◆ REQUIREMENT 1
List the words the husband used to describe his wife in the account of his midlife crisis.
◆ REQUIREMENT 2
Pick up the account of the husband's midlife crisis after its last sentence and continue writing it.

Turning Into Jekyll & Hyde
Posted in our forum; used with permission...
My husband had a midlife crisis. Honestly, it was like I went to sleep one night next to my loving, caring husband, and woke up beside a cheating, lying, narcissistic stranger.
It started about six months after he turned 49. He’s now 53, and I don’t think he’s fully come out the other side of it yet. At first, it was him fantasizing about other women. Then it escalated into an emotional affair with a colleague—so much so that he said he needed time to decide whether he wanted his wife or his “friend” in his life.
And when we were supposedly working on repairing our marriage, he said all the right things: “I know where I went wrong. I’ll never again do anything to risk losing you and the kids. I know where I want to be. Please give me another chance.”
Then he went and had a sexual affair with a different colleague.
From day one, I got all the clichés mid-lifers seem to use: “I love you, but I’m not in love with you.” “All we do is argue.” “I only love you because you’re the mother of my children.” “We’ve grown apart.”
Suddenly, everything wrong in his life was my fault. It was my fault he wasn’t happy, my fault his life hadn’t turned out better, my fault he had an affair. He even blamed me for things that happened before I’d even met him.
And then came the cruel, cutting words. He called me fat, ugly, lazy, useless, and unlovable. He told me he wished he’d never married me. I went from being a strong, confident, happily married woman to a shadow of myself. I believed him. I doubted myself. I blamed myself. I lost myself while fighting for my family, for my marriage, for the man I once knew, for the life I thought we had. Fighting, fighting, fighting… all on my own.
It wasn’t just the words; it was his tone, his coldness toward the kids and me. I tried so hard to shield them from his verbal and emotional abuse. I thought, better me than them. But I couldn’t be everywhere at once. I couldn’t stop him from saying cruel things to them, too. He once told our youngest he wished she had never been born. What kind of father does that?
It was like living with Dr. Jekyll and Mr. Hyde. One hour, he was one person, the next hour another. We all walked on eggshells.
Then came his “plan” with the last “other woman.” He was going to leave me—his wife of 23 years—and our six children to go live with her. But she wouldn’t leave her husband. So the new plan was that he’d move into his own apartment and she’d visit. When that fell through, the plan became: “We’ll stay friends, and if in two or three years the kids are older and we still feel this way, then we’ll both leave our spouses.”
And he told me all of it! Every disgusting detail. He talked like a giddy teenager with his first girlfriend—except I was his wife, sitting there while he poured it all out. To him, she was perfect. She was his soulmate, his true love, the only person who “understood him.”

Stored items
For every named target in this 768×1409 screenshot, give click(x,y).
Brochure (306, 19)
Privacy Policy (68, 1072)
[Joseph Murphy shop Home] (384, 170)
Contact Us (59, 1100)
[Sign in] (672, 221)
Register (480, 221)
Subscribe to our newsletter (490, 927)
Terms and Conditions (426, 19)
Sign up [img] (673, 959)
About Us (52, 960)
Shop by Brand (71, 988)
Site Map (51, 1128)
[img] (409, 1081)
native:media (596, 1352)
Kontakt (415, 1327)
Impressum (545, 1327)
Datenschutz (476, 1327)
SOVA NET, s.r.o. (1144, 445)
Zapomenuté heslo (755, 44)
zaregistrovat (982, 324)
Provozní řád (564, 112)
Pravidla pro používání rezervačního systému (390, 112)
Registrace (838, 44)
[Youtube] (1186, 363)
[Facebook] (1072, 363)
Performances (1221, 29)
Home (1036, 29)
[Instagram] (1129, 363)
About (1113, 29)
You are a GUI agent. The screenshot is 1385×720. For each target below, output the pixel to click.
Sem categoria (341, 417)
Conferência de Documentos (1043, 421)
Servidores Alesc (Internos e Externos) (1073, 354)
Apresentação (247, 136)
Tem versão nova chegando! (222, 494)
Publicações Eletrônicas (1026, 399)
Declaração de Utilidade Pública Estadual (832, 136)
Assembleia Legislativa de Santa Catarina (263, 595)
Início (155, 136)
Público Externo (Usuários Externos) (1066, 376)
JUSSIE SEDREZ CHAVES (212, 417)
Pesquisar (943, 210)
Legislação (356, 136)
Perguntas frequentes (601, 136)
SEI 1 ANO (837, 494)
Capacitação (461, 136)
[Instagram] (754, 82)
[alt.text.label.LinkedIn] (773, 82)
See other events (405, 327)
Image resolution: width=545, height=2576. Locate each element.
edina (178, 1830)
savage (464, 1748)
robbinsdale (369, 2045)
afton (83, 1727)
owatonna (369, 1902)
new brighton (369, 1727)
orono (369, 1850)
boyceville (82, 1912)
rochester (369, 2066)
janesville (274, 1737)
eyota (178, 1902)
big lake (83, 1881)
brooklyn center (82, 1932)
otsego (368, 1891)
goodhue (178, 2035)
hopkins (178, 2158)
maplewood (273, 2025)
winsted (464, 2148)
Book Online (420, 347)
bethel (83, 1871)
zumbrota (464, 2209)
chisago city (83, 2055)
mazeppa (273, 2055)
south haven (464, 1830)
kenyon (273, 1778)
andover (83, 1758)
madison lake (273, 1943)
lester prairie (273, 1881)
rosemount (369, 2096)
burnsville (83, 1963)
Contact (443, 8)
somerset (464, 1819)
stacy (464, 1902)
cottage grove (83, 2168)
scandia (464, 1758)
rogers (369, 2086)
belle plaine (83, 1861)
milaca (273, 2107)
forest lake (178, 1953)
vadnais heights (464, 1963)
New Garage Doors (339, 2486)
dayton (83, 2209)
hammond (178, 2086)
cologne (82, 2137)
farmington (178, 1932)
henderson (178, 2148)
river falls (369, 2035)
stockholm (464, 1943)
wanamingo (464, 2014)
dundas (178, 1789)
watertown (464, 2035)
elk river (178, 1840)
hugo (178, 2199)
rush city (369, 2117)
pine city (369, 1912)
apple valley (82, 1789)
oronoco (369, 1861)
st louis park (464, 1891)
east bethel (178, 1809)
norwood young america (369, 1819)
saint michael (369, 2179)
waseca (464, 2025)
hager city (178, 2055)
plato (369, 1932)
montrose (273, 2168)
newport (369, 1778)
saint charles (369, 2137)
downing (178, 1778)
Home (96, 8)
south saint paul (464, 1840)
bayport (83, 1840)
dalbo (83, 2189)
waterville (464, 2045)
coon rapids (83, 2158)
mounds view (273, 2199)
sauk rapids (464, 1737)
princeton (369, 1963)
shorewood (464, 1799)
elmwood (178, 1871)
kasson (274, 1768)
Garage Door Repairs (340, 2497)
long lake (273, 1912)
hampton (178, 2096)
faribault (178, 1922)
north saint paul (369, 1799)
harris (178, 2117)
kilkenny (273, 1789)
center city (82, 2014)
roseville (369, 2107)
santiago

◆ EXERCISE RESULT 1
Fat, ugly, lazy, useless, and unlovable.

◆ EXERCISE RESULT 2
Later, I found out from her husband that my husband was just one of many affairs she had. He’d suspected it for years, but never had proof until I gave it to him. When he confronted her, she spun a story about being the “victim” of men forcing themselves on her.
She even conned me for a short while, begging me not to tell her husband because he was a violent drunk. Turns out he’s never touched her, and he doesn’t even drink. It was just another manipulative story she used, the same kind she fed my husband.
As if the damage from my husband’s midlife crisis wasn’t enough, I had to deal with the devastation of his affairs, too. The kids and I are still in therapy. Meanwhile, he sticks his head in the sand, pretends nothing happened, and insists everything’s fine. If I remind him of the things he said, he denies it: “I was messed up back then.”
Our marriage now is loveless. He puts no effort into repairing it, insisting, “Things will change with time.” Meanwhile, the OW still harasses me with blocked numbers, prank calls, and vile texts. Things like: “Are you sure it’s over between us?” or “Tell your husband thanks for the other day—it was amazing.” Even years after D-day, she continues.
People ask, “Why didn’t you just leave?” If only it were that simple.
I have been declared disabled, unable to work. I had no money, no way to move out. Physically, emotionally, financially—I was trapped.
But I’m not that woman anymore. I’m becoming stronger. I’m finding solutions, step by step. It’s a bumpy road, but I’m not afraid.
I’ve realized I would rather be alone and lonely than married and lonely. I need to show my kids, and myself, that love may not always be easy, but it should never be this hard, this painful. You have to draw a line. You cannot lose yourself trying to hold onto someone who doesn’t feel the same.
I’ve told my husband I’m working on becoming strong enough to make better decisions for the future—for me and the kids. That may mean moving out. His response? “Why would you want to break up a family? We have a good marriage.”
He’s so deep in denial that he can’t see the forest for the trees.